A Quantitative Survey of Communication Optimizations in Distributed Deep Learning

Shaohuai Shi, Zhenheng Tang, Xiaowen Chu, Chengjian Liu, Wei Wang, Bo Li | HKUST / HKBU / Shenzhen Tech U. / HKUST | IEEE Network, Vol. 35, Issue 3, May/June 2021 | DOI: 10.1109/MNET.011.2000530


Problem

Deep learning model size and compute requirements have doubled every 3.4 months since 2012, far outpacing Moore's Law. To meet this demand, training is distributed across many GPUs, but inter-GPU and inter-node communication has become the dominant scaling bottleneck. Per Amdahl's Law, the non-parallelizable communication fraction caps achievable speedup. Prior surveys cataloged communication optimizations qualitatively but never measured them on a single hardware testbed with the same models and the same protocol — so practitioners had no way to know which optimizations actually compose, which help small vs. large messages, and which architecture (parameter server vs. all-to-all) wins for a given workload.


Core Insight

A unified three-level taxonomy of communication optimizations (learning-algorithm / system-architecture / infrastructure) plus a head-to-head quantitative bake-off of seven lossless data-parallel methods on a fixed 32-GPU 100Gb/s InfiniBand cluster reveals concrete compose-rules: tensor fusion dominates for all-to-all on small-tensor models, tensor partitioning dominates for parameter-server on large-tensor models, and model intensity I = C/D predicts which family wins.


Method

The survey organizes ~50 prior optimizations into three orthogonal levels:

Level 1: Learning Algorithm  (LOSSY)
  - Synchronization: BSP, SSP, Local SGD, ASP
  - Compression: Quantization, Sparsification, Low-rank

Level 2: System Architecture / Scheduling  (LOSSLESS)
  - Architecture: Parameter Server (PS) vs.

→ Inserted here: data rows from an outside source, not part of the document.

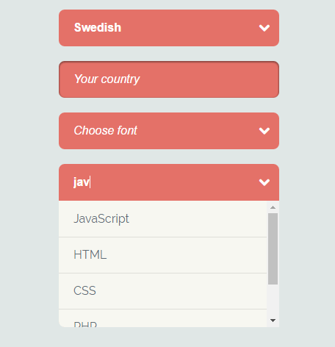335x347 pixels.
Task: Click the italic Your country placeholder text
Action: (x=107, y=79)
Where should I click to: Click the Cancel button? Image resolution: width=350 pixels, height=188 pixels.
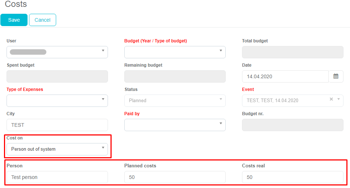(x=42, y=20)
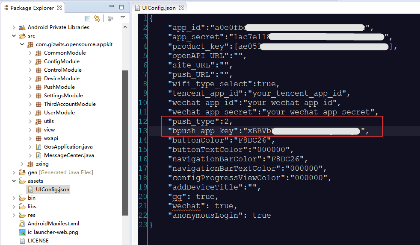The height and width of the screenshot is (245, 420).
Task: Collapse the com.gizwits.opensource.appkit package
Action: [x=22, y=44]
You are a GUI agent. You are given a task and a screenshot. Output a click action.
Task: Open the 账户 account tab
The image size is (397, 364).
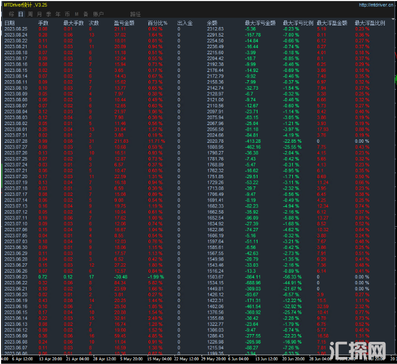[99, 13]
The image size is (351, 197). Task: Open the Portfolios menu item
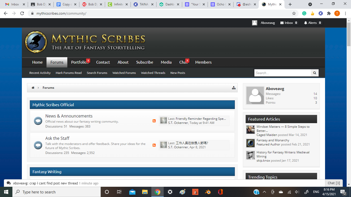click(x=79, y=62)
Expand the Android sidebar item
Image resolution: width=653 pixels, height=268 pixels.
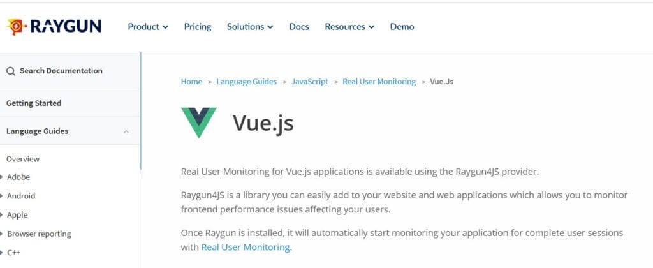(21, 196)
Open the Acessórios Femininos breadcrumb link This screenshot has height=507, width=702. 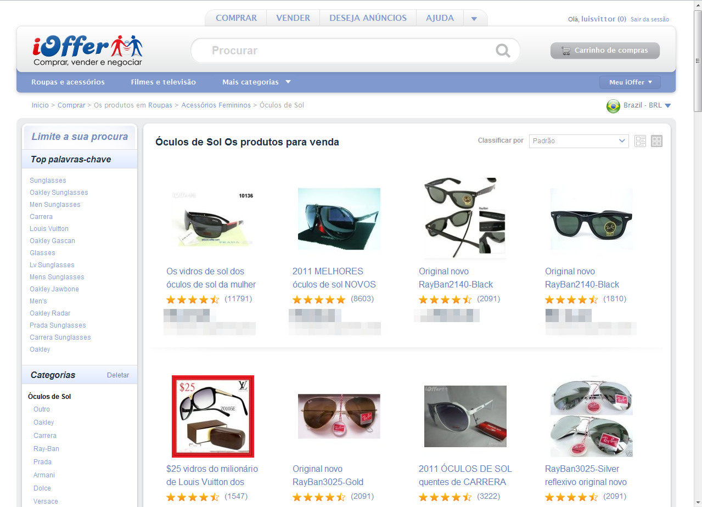217,105
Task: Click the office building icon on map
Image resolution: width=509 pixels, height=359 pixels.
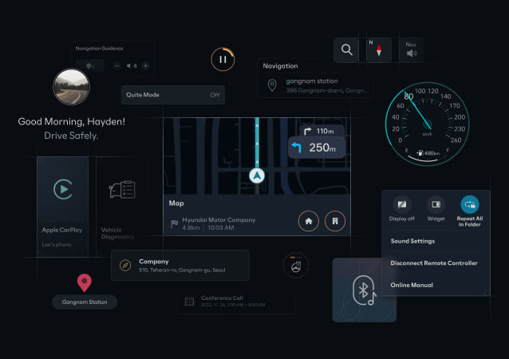Action: click(336, 221)
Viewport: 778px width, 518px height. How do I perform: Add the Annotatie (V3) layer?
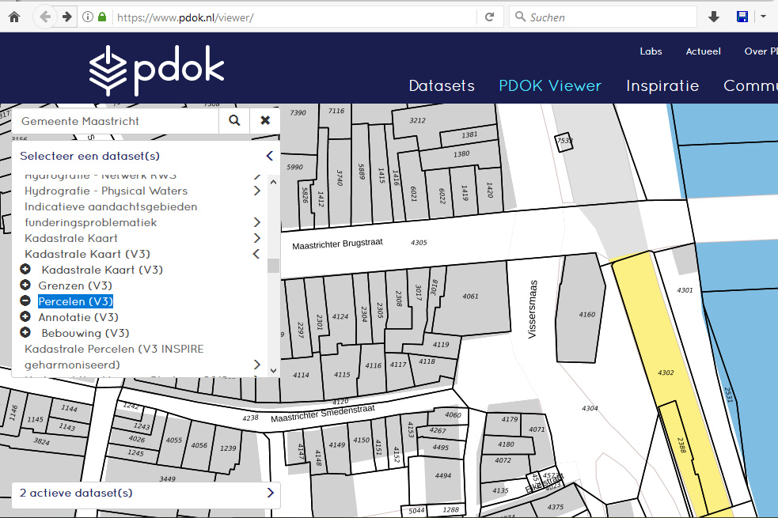(25, 317)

All-to-All (A2A)
  - Scheduling:   Wait-Free Backprop (WFBP), Tensor Fusion, Tensor Partition

Level 3: Communication Infrastructure  (LOSSLESS)
  - Protocol: TCP/IP, RoCE, IB-RDMA
  - Topology: Tree, Fat-Tree, BCube, Torus

The empirical study fixes Level 1 and Level 3 (BSP synchronization, IB-RDMA), varies Level 2, and benchmarks seven combinations: {BSP, WFBP, MG-WFBP, ByteScheduler} x {PS via BytePS, A2A via Horovod}.


Experimental Setup

Component Value
Nodes 8
GPUs per node 4 x RTX 2080Ti (11 GB)
Total GPUs 32
CPU/RAM per node 2x Xeon Gold 6230, 512 GB
Intra-node PCIe 3.0 x16
Inter-node 100 Gb/s InfiniBand (RDMA)
Framework PyTorch 1.4 + CUDA 10.1 + cuDNN 7.6 + NCCL 2.4.8
PS stack BytePS 0.2.0
A2A stack Horovod 0.19.2
Workloads ResNet-50 (LBS=64, I=470), BERT-Base (LBS=64, I=249), BERT-Large (LBS=8, I=248)
Metric Samples/sec; speedup over single-GPU SGD

Microbenchmarks include osu/iperf-style network probes at message sizes from 16 KB to 1 MB to characterize the latency/bandwidth wall.


Headline Quantitative Results

Network-layer baseline (raw bandwidth at 1 MB messages):

Latency penalty for small messages on IB:

End-to-end speedup at 32 GPUs:

Workload Best method Speedup vs. 1 GPU
ResNet-50 ByteScheduler-PS 31.6x (near-linear)
BERT-Base MG-WFBP (A2A) 23.2x
BERT-Large (RTX 2080Ti) failed; max 1.2x at 4 GPUs bottlenecked by 11 GB memory + PCIe
BERT-Large (V100 32 GB + NVLink reference) 3.82x at 4 GPUs shows hardware sensitivity

Computation/Communication ratio for BERT-Large on RTX 2080Ti:

Composition rules empirically established:


Limitations


Open Problems Called Out

  1. Accuracy-aware compression at 1000x ratios with provable convergence.
  2. Automated PS-vs-A2A architecture selection driven by hardware topology and model intensity.
  3. Generic schedulers that handle the irregular DAGs created when lossy compression itself adds compute ops.
  4. Adaptive run-time scheduling that decides fuse-vs-partition per tensor.

Relevance to DynamICCL

This survey provides DynamICCL with empirically-grounded design priors that should directly shape both the action space and the reward function:

  1. Latency wall at small messages (16 KiB ~= 7.85 us; doubling messages costs 30%+): This quantifies the regime where Tree algorithms and LL/LL128 protocols matter most. DynamICCL's exploration prior should bias toward LL/LL128 for messages below ~64 KiB and toward Simple/Ring for messages above ~1 MB — matching the observed bandwidth crossover.

  2. Compute-vs-comm ratio is the right reward signal: BERT-Large on PCIe 3.0 spends 441 ms in AllReduce per 163 ms of compute (2.7x). The survey shows iteration time and not raw AllReduce bandwidth is the true end-to-end metric. DynamICCL's reward should be normalized iteration time (or per-collective wall-clock) rather than a peak-bandwidth proxy.

  3. Model Intensity I = C/D as a state feature: The survey establishes that I predicts scaling. DynamICCL's RL state should include a per-model intensity feature — this generalizes the policy across workloads with different compute-to-comm ratios.

  4. Fuse-vs-partition is a real action dimension: ByteScheduler's tensor-partition wins by ~36% over WFBP-PS on ResNet-50, while MG-WFBP's fusion wins on BERT-Base. DynamICCL's action space should consider chunkSize / numPipeOps in coordination with algorithm choice — fusion and partition are duals of the same NCCL parameter family.

  5. Hardware is decisive — generalization needs topology features: The same code goes from 1.2x speedup (PCIe 2080Ti) to 3.82x (NVLink V100) at 4 GPUs. DynamICCL's policy must observe interconnect identity (NVLink vs. PCIe vs. IB vs. Ethernet) as an explicit feature, not assume a fixed topology — confirms the need for topology-conditioned policy heads.

  6. NCCL 2.4.8's small-tensor overhead is a measurement artifact DynamICCL directly inherits: the survey treats this as a fixed wall, but tuner- plugin-driven algorithm/protocol selection is precisely the lever that the survey did not pull. DynamICCL's contribution is to dynamize what this survey holds constant.